First, you have to know there are several boards supported by the software.
Those boards use a chip to translate from USB to JTAG commands. The chip is
called stlink and there are 2 versions:
. STLINKv1, present on STM32VL discovery kits,
. STLINKv2, present on STM32L discovery and later kits.

2 different transport layers are used:
. STLINKv1 uses SCSI passthru commands over USB,
. STLINKv2 uses raw USB commands.

It means that if you are using a STM32VL board, you have to install and load
SCSI related software. First, load the sg kernel module:
# modprobe sg

Then, you need to install the package libsgutils2-dev. On Ubuntu:
# sudo apt-get install libsgutils2-dev

LIBUSB is required for both cases.

To run the gdb server, do (you do not need sudo if you have set up
permissions correctly):
$ make -C build && sudo ./build/st-util [/dev/sgX]

Currently, the GDB server listening port is hardcoded to 4242:

Then, in gdb:
(gdb) target remote :4242

Have fun!

Resetting the chip from GDB
===========================

You may reset the chip using GDB if you want. You'll need to use `target
extended-remote' command like in this session:
(gdb) target extended-remote localhost:4242
Remote debugging using localhost:4242
0x080007a8 in _startup ()
(gdb) kill
Kill the program being debugged? (y or n) y
(gdb) run
Starting program: /home/whitequark/ST/apps/bally/firmware.elf 

Remember that you can shorten the commands. `tar ext :4242' is good enough
for GDB.

Setting up udev rules
=====================

For convenience, you may install udev rules file, 10-stlink.rules, located
in the root of repository. You will need to copy it to /etc/udev/rules.d,
and then either reboot or execute
$ udevadm control --reload-rules

Udev will now create a /dev/stlink file, which will point at appropriate
/dev/sgX device. Good to not accidentally start debugging your flash drive.
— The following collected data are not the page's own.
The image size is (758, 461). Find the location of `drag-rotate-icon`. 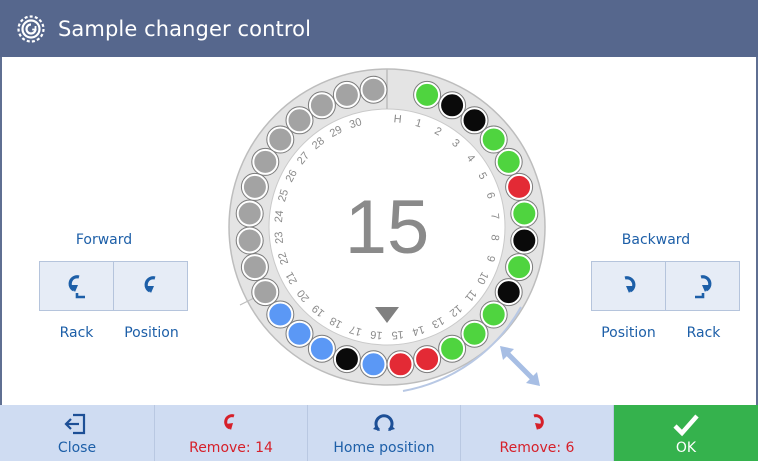

drag-rotate-icon is located at coordinates (520, 366).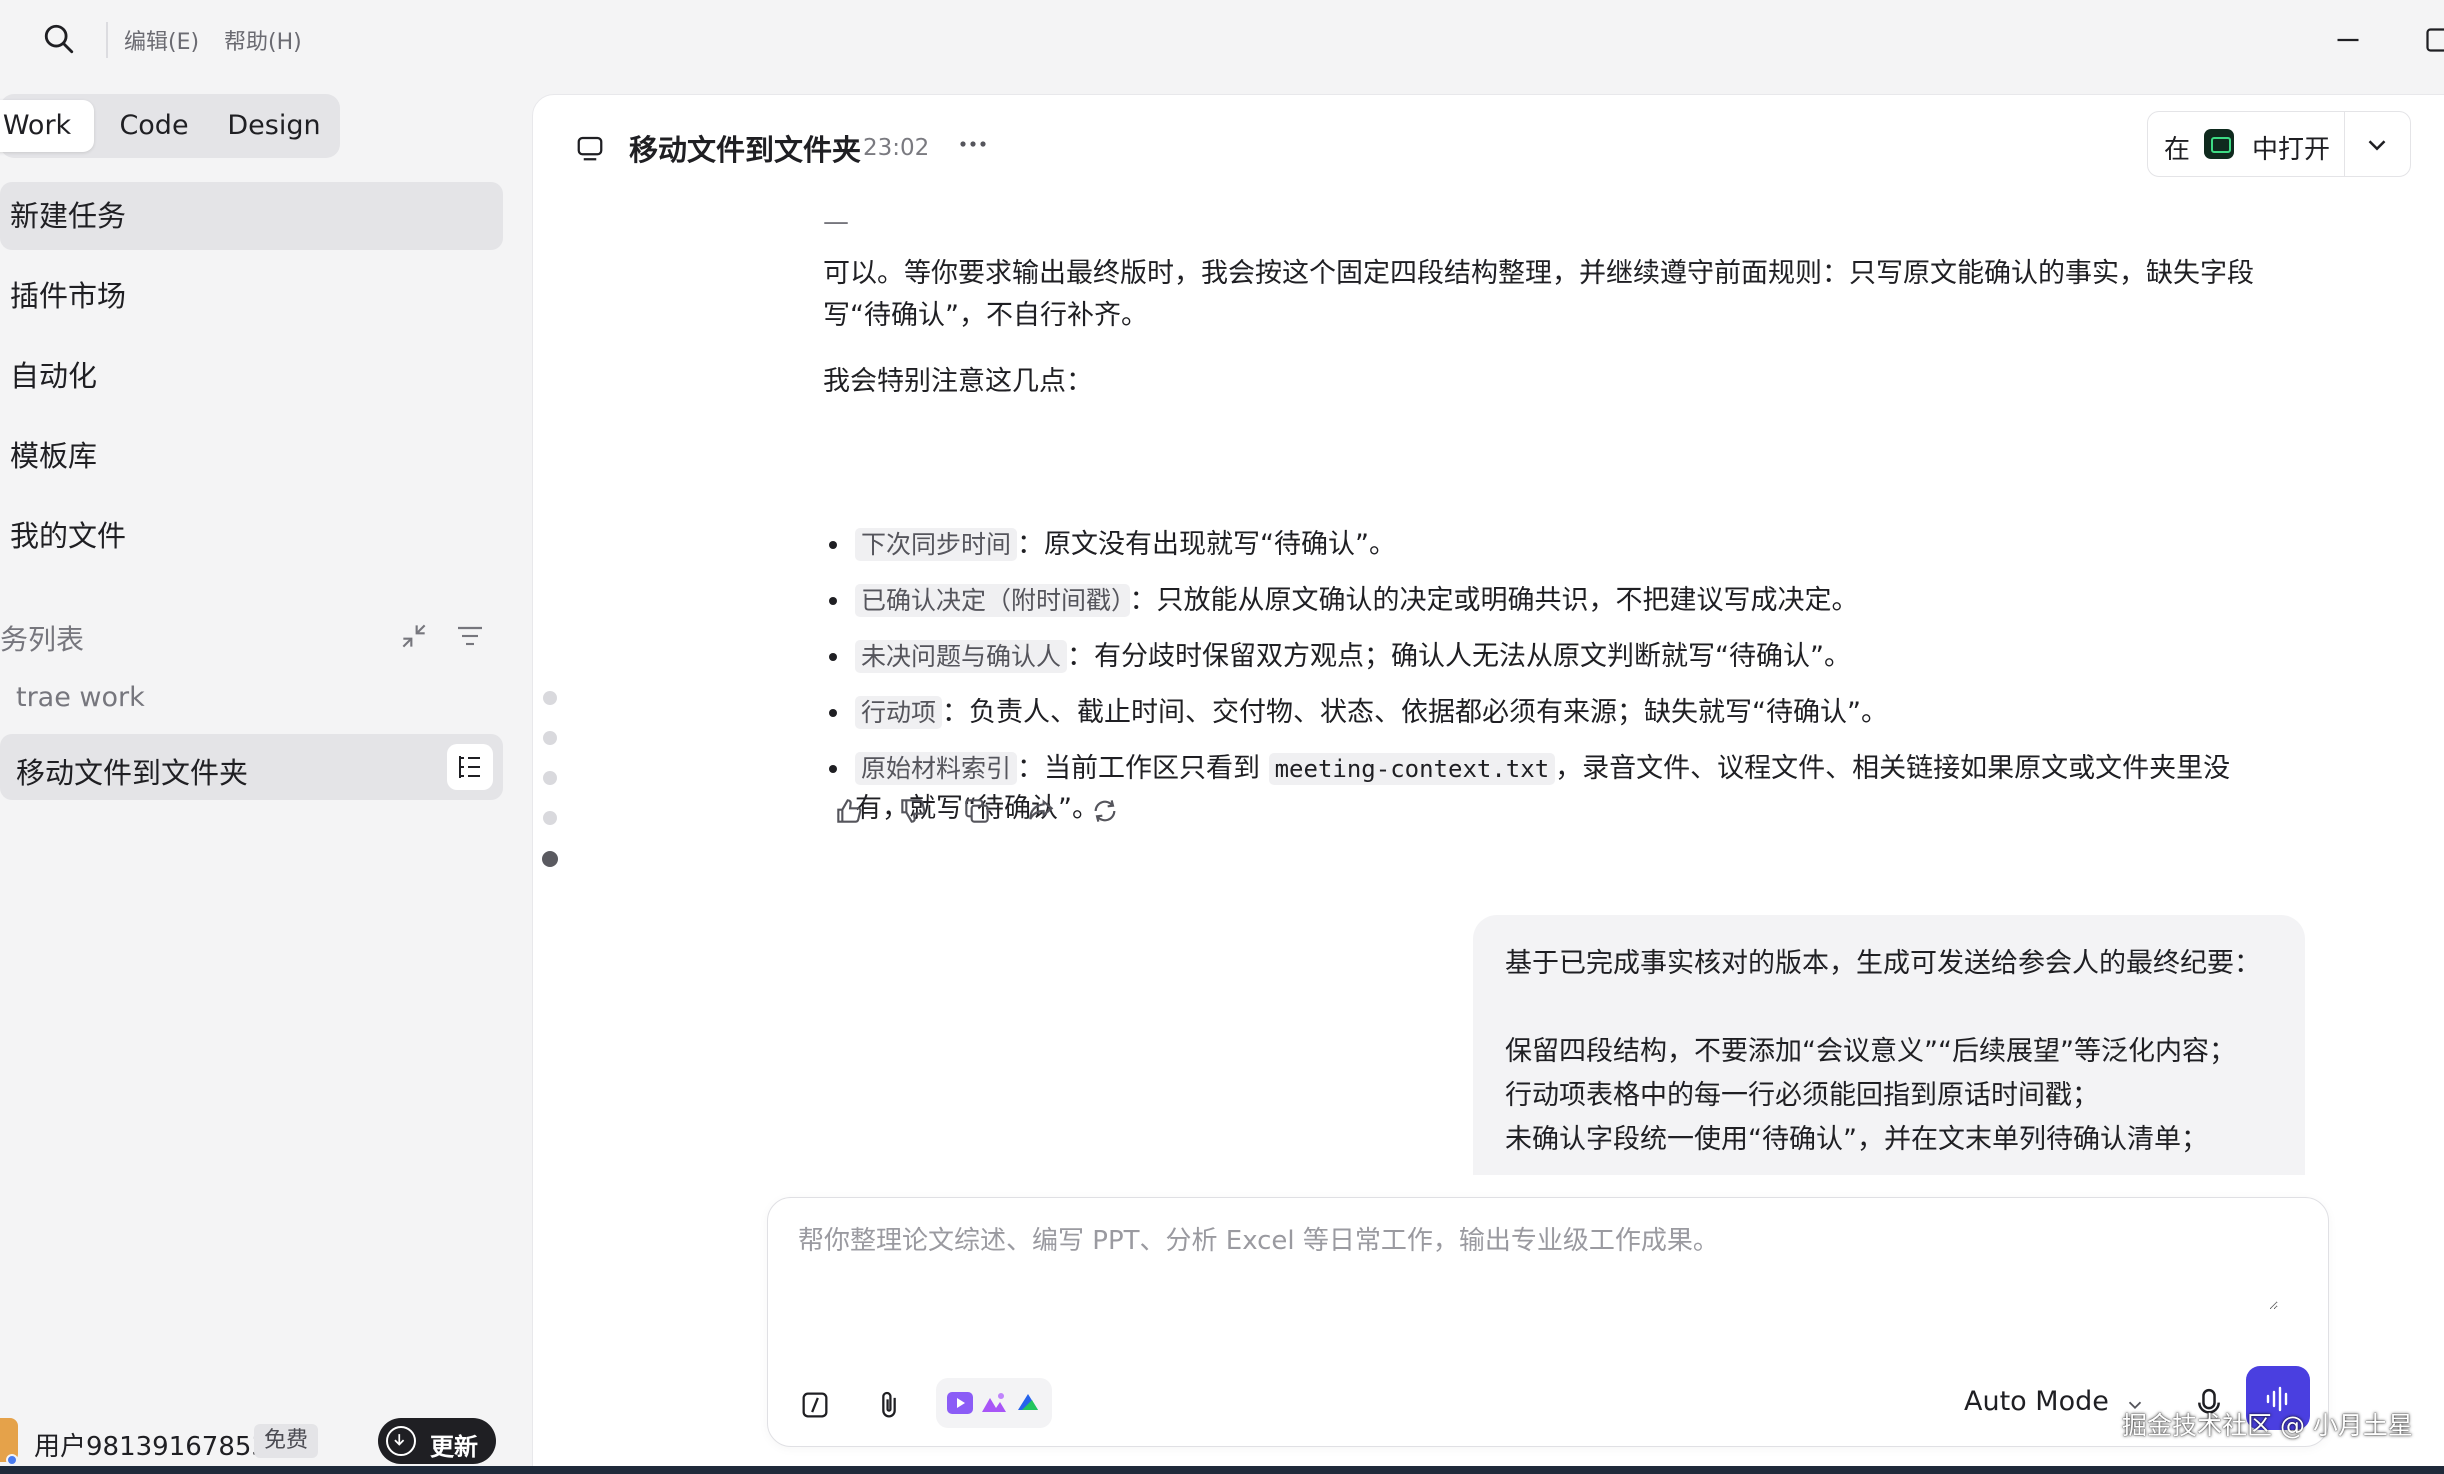 This screenshot has width=2444, height=1474. I want to click on mode-design-label: Design, so click(274, 126).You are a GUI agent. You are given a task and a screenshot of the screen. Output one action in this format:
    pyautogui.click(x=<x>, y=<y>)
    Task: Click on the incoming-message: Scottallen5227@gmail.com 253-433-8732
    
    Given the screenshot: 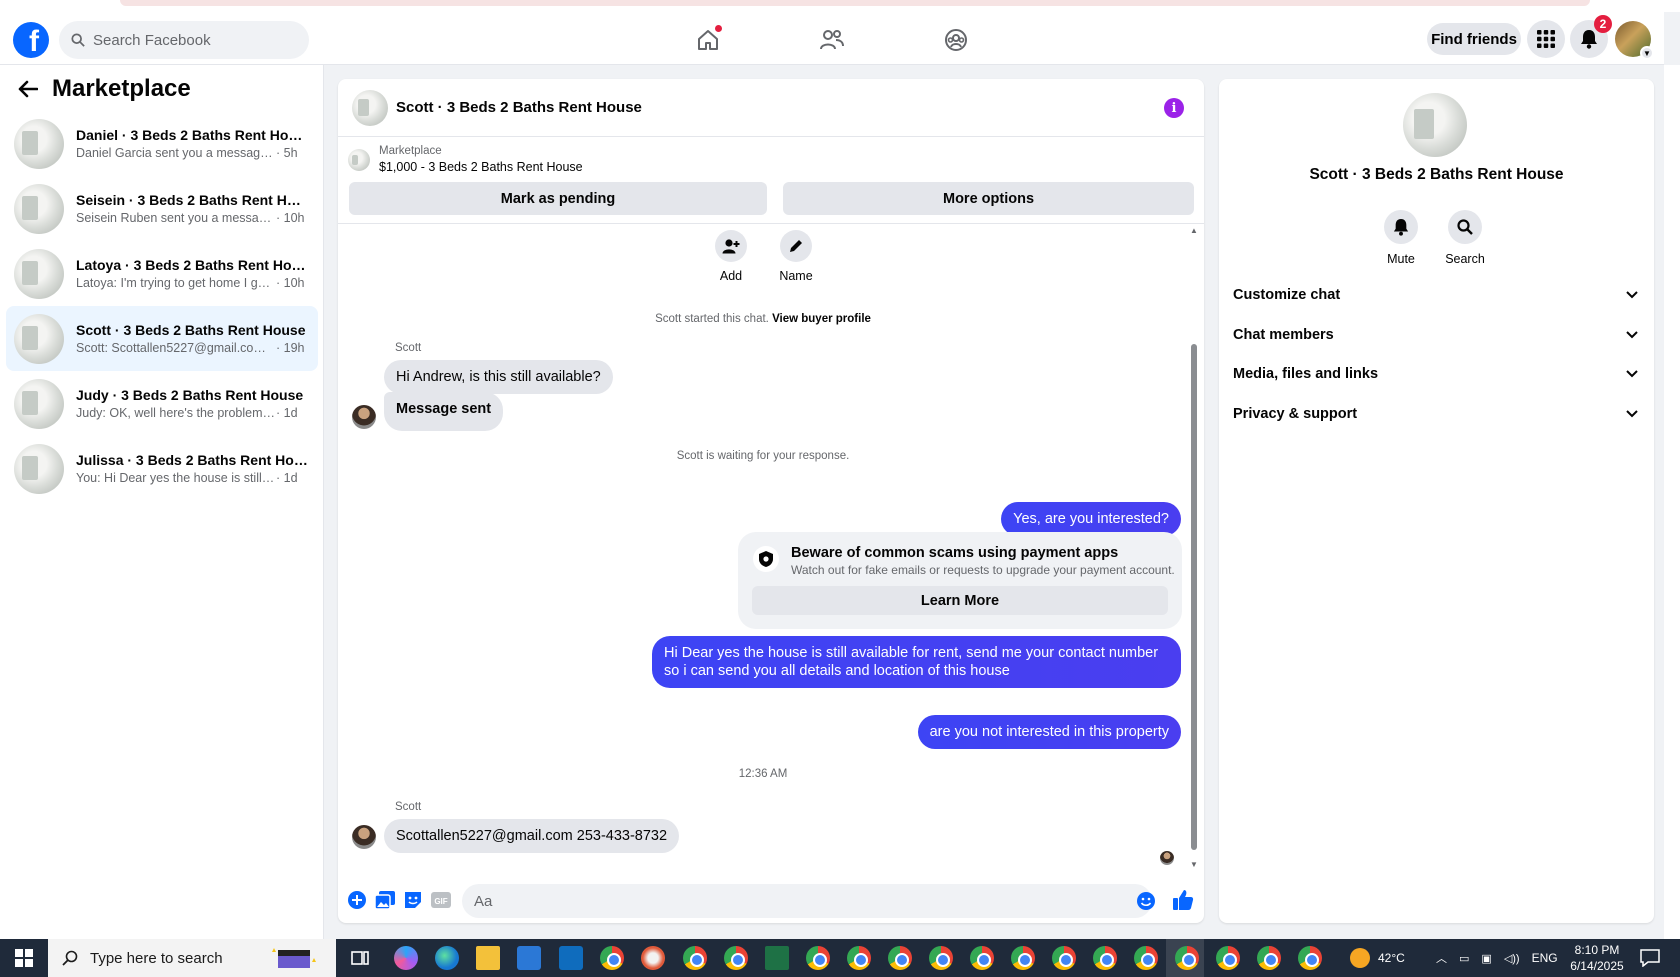 What is the action you would take?
    pyautogui.click(x=532, y=836)
    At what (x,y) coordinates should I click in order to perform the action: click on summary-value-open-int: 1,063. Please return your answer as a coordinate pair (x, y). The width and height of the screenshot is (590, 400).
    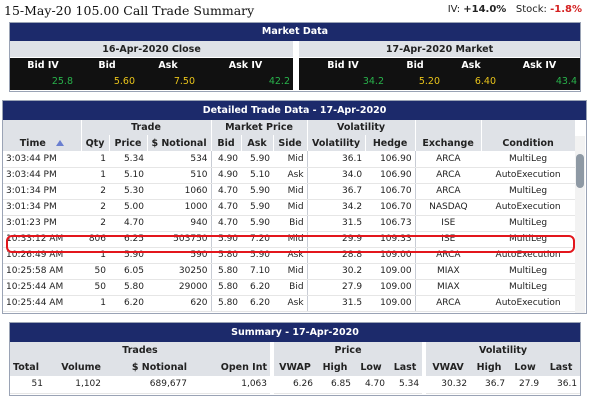
    Looking at the image, I should click on (232, 385).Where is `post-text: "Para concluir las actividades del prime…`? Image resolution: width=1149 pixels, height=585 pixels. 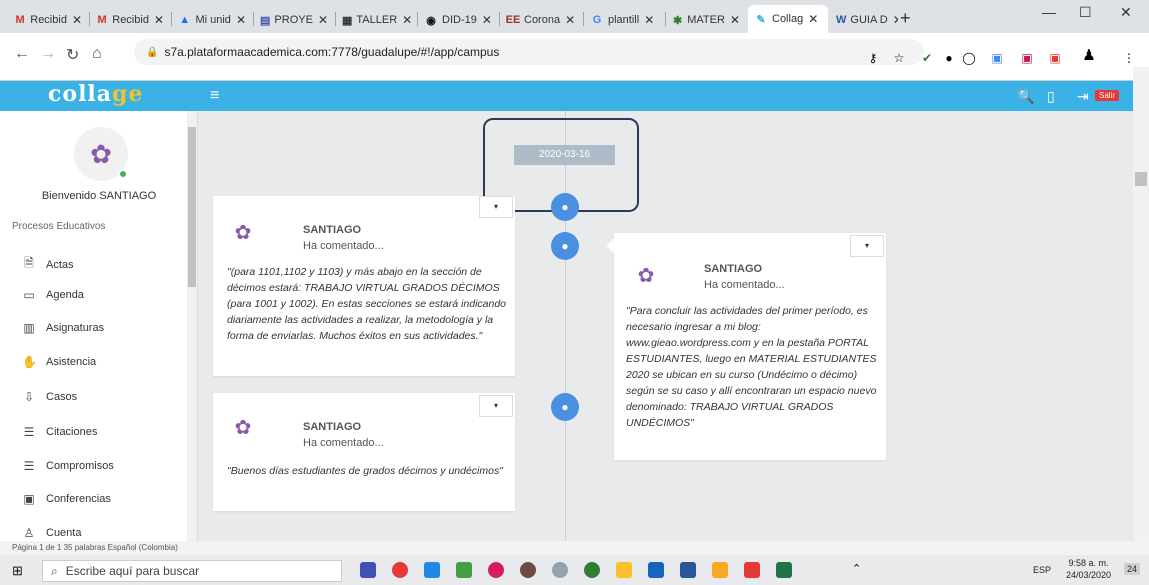
post-text: "Para concluir las actividades del prime… is located at coordinates (752, 367).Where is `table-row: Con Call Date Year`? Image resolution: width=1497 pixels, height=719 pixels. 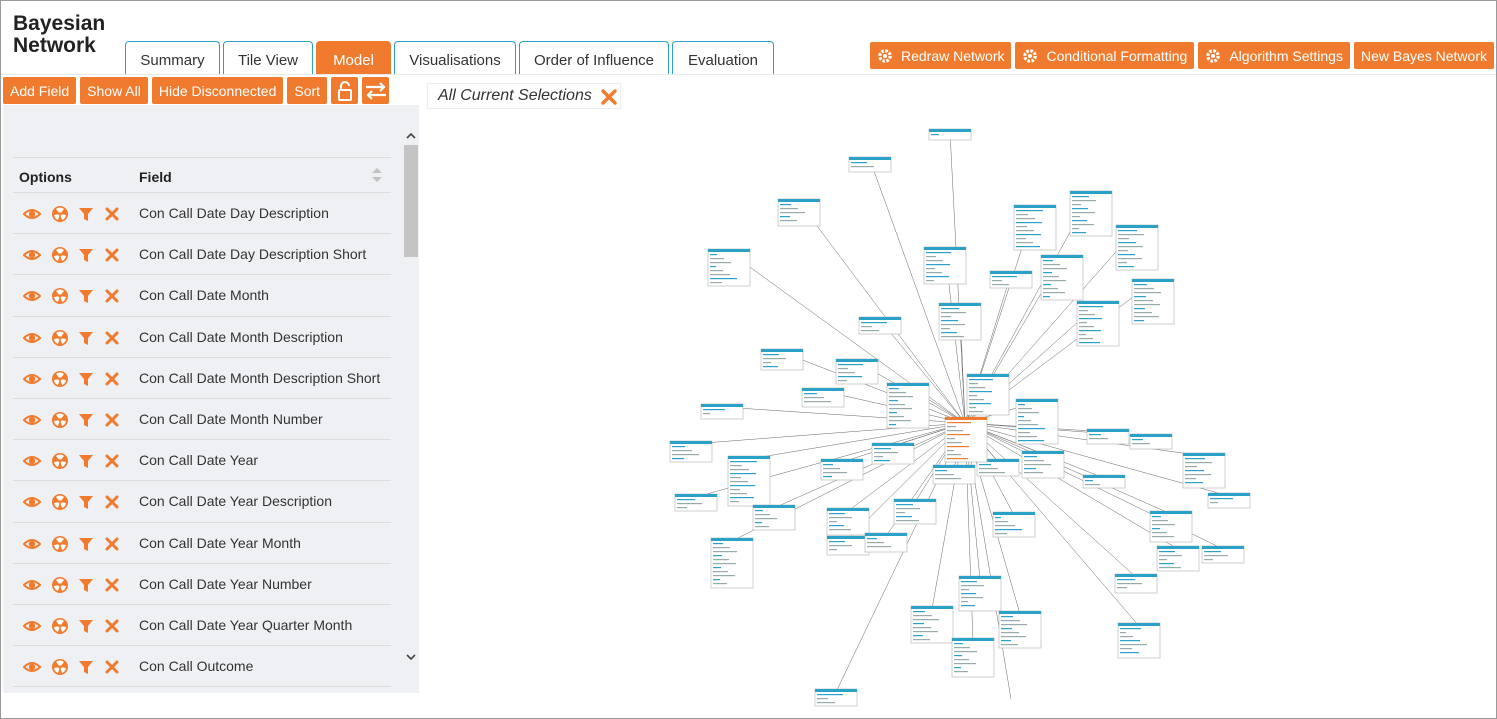
table-row: Con Call Date Year is located at coordinates (202, 461).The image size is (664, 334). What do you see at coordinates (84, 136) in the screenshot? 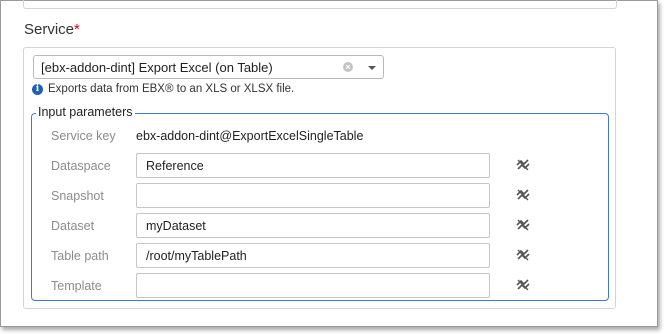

Running programs from SRAM
==========================

You can run your firmware directly from SRAM if you want to. Just link
it at 0x20000000 and do
(gdb) load firmware.elf

It will be loaded, and pc will be adjusted to point to start of the
code, if it is linked correctly (i.e. ELF has correct entry point).

Writing to flash
================

The GDB stub ships with a correct memory map, including the flash area.
If you would link your executable to 0x08000000 and then do
(gdb) load firmware.elf
then it would be written to the memory.


FAQ
===

Q: My breakpoints do not work at all or only work once.

A: Optimizations can cause severe instruction reordering. For example,
if you are doing something like `REG = 0x100;' in a loop, the code may
be split into two parts: loading 0x100 into some intermediate register
and moving that value to REG. When you set up a breakpoint, GDB will
hook to the first instruction, which may be called only once if there are
enough unused registers. In my experience, -O3 causes that frequently.

Q: At some point I use GDB command `next', and it hangs.

A: Sometimes when you will try to use GDB `next' command to skip a loop,
it will use a rather inefficient single-stepping way of doing that.
Set up a breakpoint manually in that case and do `continue'.